In this article, I focus on the specific point of developing a predictive machine learning model for identifying candidates who are likely to clear the recruitment process based on past data. This way, the recruiters can work only on such candidates, saving countless man-hours that multiple persons from multiple departments would otherwise spend on candidates that would eventually be rejected.
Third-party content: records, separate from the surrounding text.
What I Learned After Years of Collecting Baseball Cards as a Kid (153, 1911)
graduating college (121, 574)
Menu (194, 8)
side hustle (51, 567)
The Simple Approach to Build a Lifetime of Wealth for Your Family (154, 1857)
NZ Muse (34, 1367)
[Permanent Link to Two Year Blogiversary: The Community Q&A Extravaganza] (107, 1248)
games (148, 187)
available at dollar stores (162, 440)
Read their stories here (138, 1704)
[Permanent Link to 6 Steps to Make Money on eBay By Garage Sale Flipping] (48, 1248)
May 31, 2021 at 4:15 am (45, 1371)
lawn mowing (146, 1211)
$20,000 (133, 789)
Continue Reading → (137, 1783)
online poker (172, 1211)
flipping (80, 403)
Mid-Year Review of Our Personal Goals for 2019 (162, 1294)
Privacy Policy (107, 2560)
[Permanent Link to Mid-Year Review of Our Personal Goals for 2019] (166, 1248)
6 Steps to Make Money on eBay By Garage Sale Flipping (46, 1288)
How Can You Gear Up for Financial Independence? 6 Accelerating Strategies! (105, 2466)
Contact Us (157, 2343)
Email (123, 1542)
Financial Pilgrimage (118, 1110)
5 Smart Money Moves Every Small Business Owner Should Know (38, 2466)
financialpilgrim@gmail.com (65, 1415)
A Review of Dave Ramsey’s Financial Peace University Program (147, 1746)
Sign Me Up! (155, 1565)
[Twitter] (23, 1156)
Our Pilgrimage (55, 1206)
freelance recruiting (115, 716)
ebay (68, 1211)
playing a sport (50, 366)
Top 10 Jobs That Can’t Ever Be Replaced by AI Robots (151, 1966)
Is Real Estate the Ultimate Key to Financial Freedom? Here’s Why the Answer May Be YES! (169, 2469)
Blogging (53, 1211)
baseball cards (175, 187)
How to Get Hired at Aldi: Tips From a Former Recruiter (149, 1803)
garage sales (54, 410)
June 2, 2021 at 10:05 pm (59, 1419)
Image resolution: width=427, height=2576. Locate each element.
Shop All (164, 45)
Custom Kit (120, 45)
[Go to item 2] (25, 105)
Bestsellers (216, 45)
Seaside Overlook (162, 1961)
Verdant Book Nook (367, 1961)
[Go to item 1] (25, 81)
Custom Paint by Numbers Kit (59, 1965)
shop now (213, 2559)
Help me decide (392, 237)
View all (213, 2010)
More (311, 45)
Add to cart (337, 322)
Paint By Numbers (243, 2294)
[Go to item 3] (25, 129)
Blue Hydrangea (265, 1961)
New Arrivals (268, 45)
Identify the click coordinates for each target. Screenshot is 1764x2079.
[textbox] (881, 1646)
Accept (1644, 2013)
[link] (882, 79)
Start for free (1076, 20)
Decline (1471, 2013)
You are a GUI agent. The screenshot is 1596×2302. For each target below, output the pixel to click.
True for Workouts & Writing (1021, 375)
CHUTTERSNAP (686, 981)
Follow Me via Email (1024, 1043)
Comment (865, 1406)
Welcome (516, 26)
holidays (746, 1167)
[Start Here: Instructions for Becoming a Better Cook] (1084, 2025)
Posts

This way, Talent Acquisition would not just improve on efficiency, but would also be better aligned with the overall business objectives of the company.

Working of the model:

First i have imported data in Jupyter Notebook,the data contains several features such as Candidate Name, Qualification, Qualification Level, CGPA, Current Employer( Organization name), Current Experience, Current CTC, Expected CTC, Role Id, Source Id, Email Id, Last Stage, Entry Date.

Here, Last stage is the target feature , contains 8 sub values from S1 to S8, S1 means very less chances and S8 is considered as very high chances of recruitment.

Firstly import necessary libraries like pandas and numpy must needed for Data manipulation & arrays, then reading the data from excel file.

Next step is to check null values in the features and also check the shape of data i.e number of rows & columns in the dataset.

Next is to drop unnecessary features from the dataset i.e “CandidateName”,”EmailId,”EntryDate’,”RoleId”,”CurrentEmployer” & also “Qualification because “Qualification level”column is already given so no need of extra categorical feature.

Checking how many count of variables in “SourceId” column and which variable has maximum values.

It looks that it is Monotonic relationship between values in “SourceId”.

As “LastStage” is a target feature, for more easy understanding for classification, we can map into 3 categories [S1-S3] as 1(low chances of selection), [S4-S6](might be applicable for selection)as 2 & [S7-S8] as 3(High chances of selection of candidate).

In “SourceId” there are 7 values i.e LinedIn,Naukri,Indeed,Consultant1,Consultant2,Refrerral & Shine.We can map it as Indeed-1,Shine-2,Naukri-3,LinkedIn-4,Consultant1 & Consultant2–5 & Referral is given as highest priority i.e-6.

Now for placements ,CTC does not play a vital role so dropping “CurrentCTC”,”ExpectedCTC” & LastStage because it is target feature.

You can see all statistics related to the dataset.

Splitting dataset into train data & test data & importing KNN,DecisionTree,RandomForest,GaussianNB,SVC & XGBoost classifiers, also import KFold cross val technique.